Puedo notar que a mi papá le ha atormentado la idea de una soledad que aparece recurrente
entre sus anhelos y que parece crecer con los días y con su música misma. Don Leonardo no
sabe qué decirle y, ni siquiera puedo percibir que se percate de mi presencia, mientras ambos
escuchamos al viejo (no tan viejo) desprender las palabritas como si fueran el agua caliente
con alcohol que pone una madre a la herida de su hijo predilecto, con un pedazo de tela tan
suave como intenso es el amor que le dispensa mediante el cuidado.

- ¿Sabes que me he doblado extrañándolas, Leo?


- No sé de quién es que hablas. No conozco a quiénes puedas extrañar con tu corazón
vagamente incontenible, salvo por aquella excepción de la vez esa, y por esa otra
situación que también me perjudica, pero ha pasado tanto tiempo, viejo…
- Me refiero a nuestras vidas de antes, en que ellas…
- Creo que te comprendo. Fueron días difíciles; ambos lo sabemos bien.
- Hoy Horacio estaría a unos cuantos meses de rondar por los veinte.
- El doble de esos tendría hoy Azucena, mi amigo.
- El tiempo y su putísima afinidad con la muerte. ¿Vas a querer más azúcar?
- Mejor, ¿quisieras decirme si desististe de esa tonta idea de dejarte papelitos por la
casa como si fueras Horacio?
- Déjame lejos de tus preguntas esta vez. Bastante lo hemos hablado ya. ¿Tendrás otro
cigarrillo?
- Quedan dos.
- Espérame, que no es justo con las mil formas del humo, ni con nuestros corazones,
que suene esa basura horrible mientras le damos fin al paquete.

Se acercó al mesero y le dijo -pidiendo-, casi mal dichas, las palabras referentes a la canción
que tanto les gustaba a los dos, de estos rockeritos de quién sabe cuándo.

- Aquí tienes la candela. Estos me gustaron.

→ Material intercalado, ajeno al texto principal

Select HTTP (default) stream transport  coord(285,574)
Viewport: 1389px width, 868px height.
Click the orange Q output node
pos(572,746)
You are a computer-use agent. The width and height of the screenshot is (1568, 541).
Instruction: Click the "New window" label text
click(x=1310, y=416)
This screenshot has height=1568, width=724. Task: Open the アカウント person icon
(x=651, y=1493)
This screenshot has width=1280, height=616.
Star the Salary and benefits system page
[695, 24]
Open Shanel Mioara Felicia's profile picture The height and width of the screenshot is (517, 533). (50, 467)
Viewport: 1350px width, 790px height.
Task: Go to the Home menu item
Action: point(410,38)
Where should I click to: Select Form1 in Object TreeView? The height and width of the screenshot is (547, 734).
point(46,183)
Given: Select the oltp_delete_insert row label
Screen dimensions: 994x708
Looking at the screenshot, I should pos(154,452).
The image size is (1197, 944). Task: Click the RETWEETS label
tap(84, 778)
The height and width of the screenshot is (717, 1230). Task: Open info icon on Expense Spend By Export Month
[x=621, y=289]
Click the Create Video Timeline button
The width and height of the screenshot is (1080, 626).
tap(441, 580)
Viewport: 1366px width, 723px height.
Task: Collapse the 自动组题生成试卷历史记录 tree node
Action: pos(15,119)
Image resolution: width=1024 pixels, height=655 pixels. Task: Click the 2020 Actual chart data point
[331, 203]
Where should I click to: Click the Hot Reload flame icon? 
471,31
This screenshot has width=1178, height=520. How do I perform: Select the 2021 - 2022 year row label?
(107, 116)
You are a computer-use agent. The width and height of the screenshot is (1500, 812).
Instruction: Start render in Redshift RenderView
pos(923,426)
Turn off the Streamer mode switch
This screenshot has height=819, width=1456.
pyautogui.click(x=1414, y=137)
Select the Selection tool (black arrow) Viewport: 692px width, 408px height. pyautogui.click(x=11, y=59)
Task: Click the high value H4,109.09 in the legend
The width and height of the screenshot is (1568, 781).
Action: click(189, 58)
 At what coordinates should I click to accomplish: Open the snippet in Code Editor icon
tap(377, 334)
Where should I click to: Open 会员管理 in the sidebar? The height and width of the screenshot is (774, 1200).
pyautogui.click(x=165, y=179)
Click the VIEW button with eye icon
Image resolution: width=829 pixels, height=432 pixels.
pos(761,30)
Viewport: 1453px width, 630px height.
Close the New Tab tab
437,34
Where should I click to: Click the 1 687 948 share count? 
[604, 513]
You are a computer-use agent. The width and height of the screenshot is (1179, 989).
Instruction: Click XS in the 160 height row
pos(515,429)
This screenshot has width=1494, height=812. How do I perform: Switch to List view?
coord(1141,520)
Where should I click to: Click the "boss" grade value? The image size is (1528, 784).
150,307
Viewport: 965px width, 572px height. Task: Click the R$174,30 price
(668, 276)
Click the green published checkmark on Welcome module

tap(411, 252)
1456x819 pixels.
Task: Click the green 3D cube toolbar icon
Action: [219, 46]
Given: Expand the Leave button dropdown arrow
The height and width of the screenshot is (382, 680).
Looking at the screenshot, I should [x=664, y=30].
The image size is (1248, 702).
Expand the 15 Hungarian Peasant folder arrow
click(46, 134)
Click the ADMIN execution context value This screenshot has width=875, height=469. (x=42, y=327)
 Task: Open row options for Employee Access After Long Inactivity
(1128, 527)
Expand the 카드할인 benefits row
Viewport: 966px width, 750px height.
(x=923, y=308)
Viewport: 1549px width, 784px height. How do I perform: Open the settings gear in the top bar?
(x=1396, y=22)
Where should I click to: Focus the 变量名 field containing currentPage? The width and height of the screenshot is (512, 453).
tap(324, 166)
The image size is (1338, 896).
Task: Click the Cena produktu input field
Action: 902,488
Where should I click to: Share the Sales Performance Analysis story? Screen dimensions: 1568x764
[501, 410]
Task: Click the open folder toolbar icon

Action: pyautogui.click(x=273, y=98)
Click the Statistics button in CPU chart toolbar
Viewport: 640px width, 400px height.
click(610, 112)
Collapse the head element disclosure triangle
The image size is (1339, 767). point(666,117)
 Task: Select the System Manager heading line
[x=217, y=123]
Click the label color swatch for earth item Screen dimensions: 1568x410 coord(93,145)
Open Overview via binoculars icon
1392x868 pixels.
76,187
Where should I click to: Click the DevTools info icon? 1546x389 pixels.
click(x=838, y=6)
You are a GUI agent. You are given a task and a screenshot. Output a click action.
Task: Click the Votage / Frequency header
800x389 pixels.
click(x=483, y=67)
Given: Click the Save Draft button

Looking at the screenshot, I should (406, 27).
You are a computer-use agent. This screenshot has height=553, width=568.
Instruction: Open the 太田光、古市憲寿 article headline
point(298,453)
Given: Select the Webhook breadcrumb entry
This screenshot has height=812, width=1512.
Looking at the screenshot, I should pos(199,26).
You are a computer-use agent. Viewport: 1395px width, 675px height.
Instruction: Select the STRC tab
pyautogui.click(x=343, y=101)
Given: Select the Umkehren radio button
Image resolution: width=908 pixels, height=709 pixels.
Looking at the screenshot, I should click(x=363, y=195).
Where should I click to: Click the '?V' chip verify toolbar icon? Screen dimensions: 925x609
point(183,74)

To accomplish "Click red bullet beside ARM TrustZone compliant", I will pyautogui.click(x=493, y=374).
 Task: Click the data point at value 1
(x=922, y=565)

Con impaciencia se hablaba a sí mismo -se notaba-, y, mirando al mesero, gritó como para
los dos, para él y para Leonardo (para este último como suplicando una ayuda espectral por
liberarle de las cadenas que le habían marchitado el alma y un poco de la cordura durante los
últimos veinte años): “suéltela cuando quiera. Ya casi estoy listo”. Y Horacio volvió a sus
cabellos para no salir jamás, como jamás saldría del árbol la madre.